NEW CASTLE —
Remember the 1990s?
Those were heady, high-flying financial times, with the tech stocks booming on Wall Street.
Portfolio values were on a seemingly endless upward path. Serious people (at least in some eyes) were talking about the end of the business cycle with its inevitable ups and downs. Growth, we were told, was destined to be permanent.
It was the time to sweep out the old and bring in the new. That dusty old fogey, Warren Buffett, was being dismissed as a financial has-been. His corporation, Berkshire Hathaway, refused to invest in tech companies, because Buffett had the audacity to say he didn’t understand what they did or how they made money.
How quaint. And how accurate.
When the dot-com bubble burst, Buffett was standing tall, while many of those Internet companies collapsed and vanished.
Why? Because the business cycle hadn’t gone away, it was just waiting to re-establish itself. The excess and greed of the era meant many investors were operating with blinders. They ignored the reality that Buffett easily understood: Even the most modern of corporations have to make a buck in order to survive.
When the bottom fell out of the tech market, hard lessons were learned. People investing in these companies demanded results — profits and real growth. That’s the way it’s supposed to work.
But then came Facebook. Here was an Internet behemoth with literally hundreds of millions of customers creating billions of hits on its website. How could it not make money for investors?
Well, here’s how:
Last week Facebook released its first quarterly earnings report as a publicly owned company. While the report met Wall Street estimates with a 32 percent increase in revenue, that figure represented a slide in growth of 45 percent from the prior quarter.
Meanwhile, as Facebook invests in ways to generate revenue, its costs in the latest quarter rose 295 percent.
No matter how you slice it, those aren’t encouraging numbers. And the stock was hammered as a result, hitting a new low on Friday. The stock price dipped below $27 per share, well below its initial public offering high of more than $38 per share.
These figures do not indicate Facebook is on the verge of collapse. But for prudent investors, they are a warning. And the generally downward trend of Facebook’s stock since it first went public in May suggests buyers were attracted to the glamour of the company, rather than the bottom line.
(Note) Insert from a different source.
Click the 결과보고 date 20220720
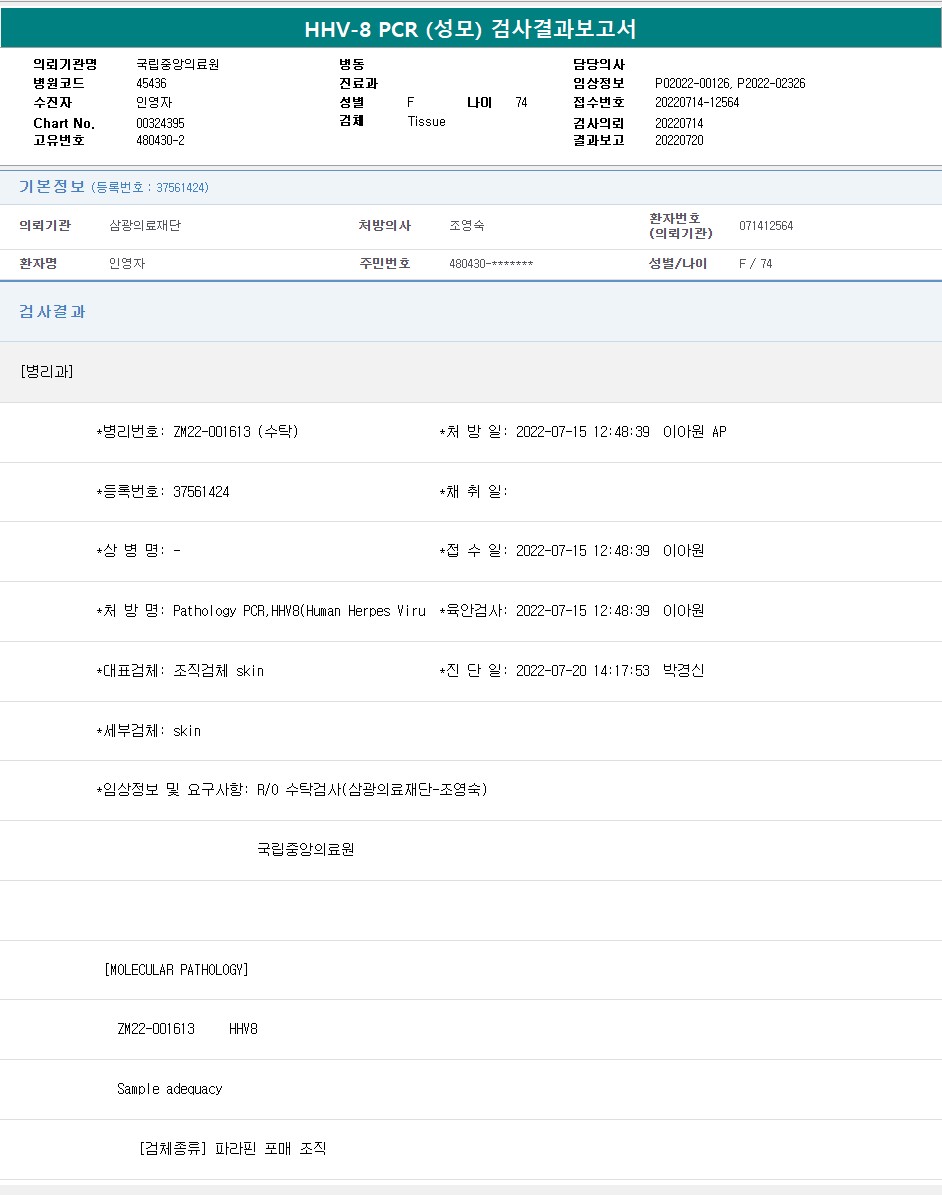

A big problem with Facebook is its size. With so many users already in place, what is the company’s real growth potential?
And it’s worth noting all those users pay nothing to be Facebook members. Money is made only when businesses agree to post ads on the site, hoping to attract attention from Facebook’s massive membership.
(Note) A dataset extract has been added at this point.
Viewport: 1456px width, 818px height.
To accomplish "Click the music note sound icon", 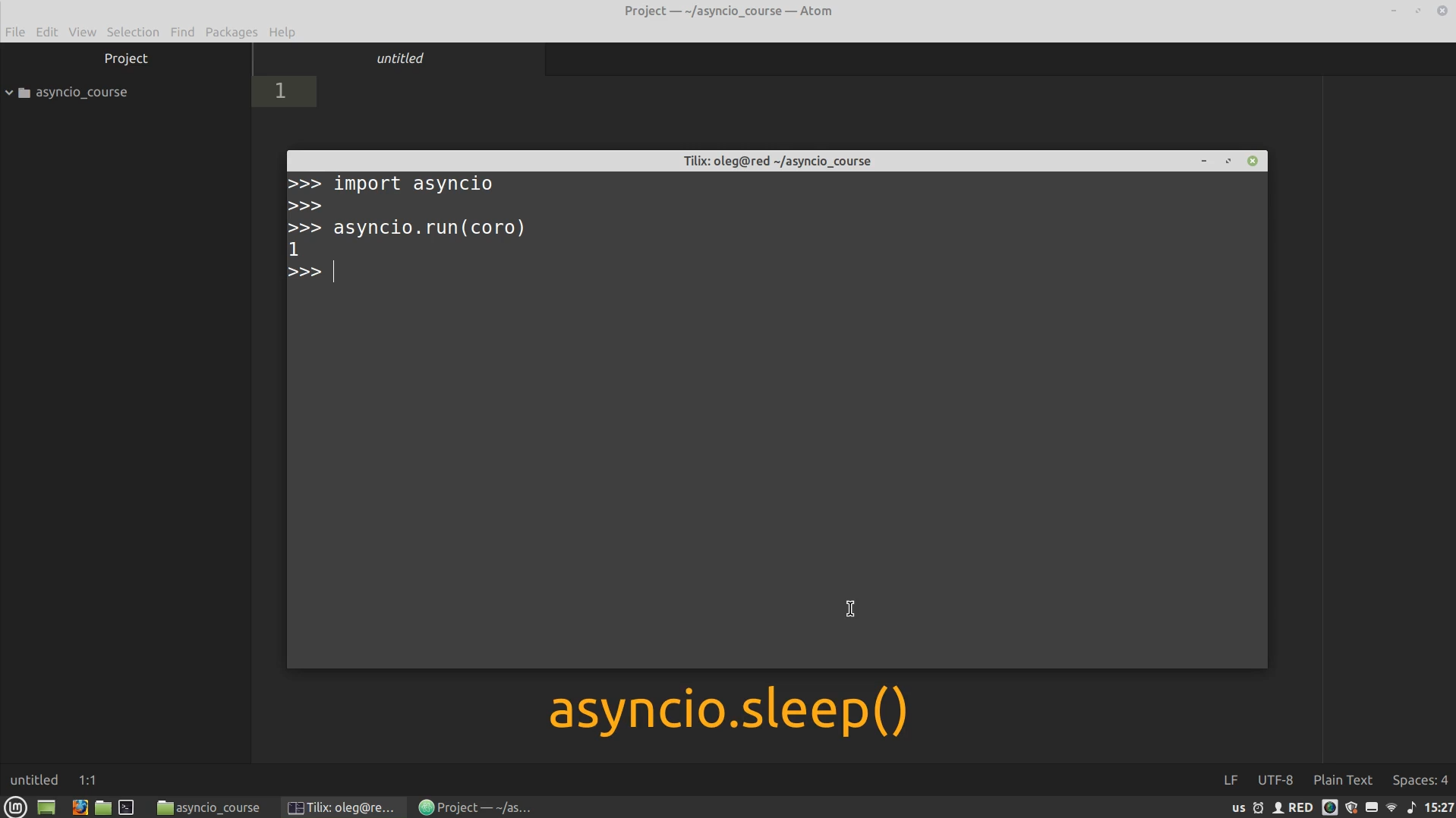I will [x=1411, y=807].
But some companies question whether ads on Facebook really pay off, while some users worry about privacy and related concerns that occasionally crop up regarding the website.
Yet Facebook does have the potential to reverse its fiscal course. Its base of users represents a lucrative potential market — if truly effective ways can be found to tap into it.
On the other hand, the basic nature of modern technology poses a constant threat to high-tech firms such as Facebook. There was a time when a company called MySpace was the hot spot for social networking. Is there something out there poised to replace Facebook?
Personally, I’m inclined to follow Warren Buffett’s lead on such matters.